There are other instances in which no withholding is necessary. Non-resident employees working outside Canada are not affected.[2] Also, in general, no amount needs to be withheld from a non-resident for services rendered outside Canada.[3]

Who May Apply for a Waiver

CRA has expressly listed persons who may apply for a waiver:

  • Non-resident persons who will be providing services in Canada;
  • United States artists and athletes providing services in Canada who will earn less than $15,000 CDN for the year, including reimbursable expenses or expenses paid on their behalf;
  • non-U.S. artists and athletes who will be providing services in Canada; and
  • non-resident applying for a waiver on their statement of income and expenses.

Notably, CRA has taken the position that the non-resident or the non-resident's authorized representative can make the waiver application. Where the payer is not the authorized representative of the applicant, CRA is opposed to allowing the payer to make the application.[4]

Application Process for a Waiver

Where no exception applies, the alternative is to obtain a waiver or a reduction in the withholding tax. The onus is on the non-resident to demonstrate to CRA that a waiver or reduction of the amount to be withheld is justified. If the payer has not obtained written notification from CRA, the required withholding tax is mandatory.

A person can apply for a full or partial waiver, utilizing Form R105. Form R105 asks a variety of questions, such as whether the payer and payee are at arm’s length, the total amount of fees to be paid (and any potential bonuses), types of equipment the payee will be bringing into Canada (and the rental amount paid), the possibility of contract renewal, et cetera.

Once complete, the Form can be mailed or faxed, along with supporting documentation, to the CRA tax services office that serves the area where the applicant's services will be provided.
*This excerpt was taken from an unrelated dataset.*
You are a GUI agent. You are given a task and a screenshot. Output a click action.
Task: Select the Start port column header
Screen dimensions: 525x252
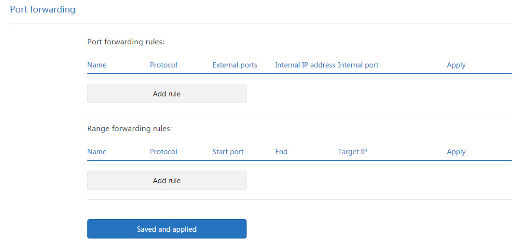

In cases where the services are to be performed in a number of locations in Canada, the complete waiver application may be presented to any Tax Service Office that serves one of the locations where the services are to be provided.

There is a separate form, Form R107, for services that relate to the film industry.

Treaty Based Waivers

In order to obtain a treaty-based waiver, an applicant must establish his or her residency in a treaty country and his or her entitlement to treaty benefits. There are three bases for obtaining a treaty-based waiver:[5] (a) where a non-resident independent individual earns less than $5,000 CAD for the current calendar year (including expenses reimbursed); (b) where a non-resident person’s presence in Canada is not “recurring” and where he or she provides services for less than 180 days under the current engagement; or (c) where a non-resident person whose presence is “recurring”, but whose cumulative presence is less than 240 days during “the period”, and less than 180 days under the current engagement. The application for a treaty-based waiver is found at item 25 of Form R105.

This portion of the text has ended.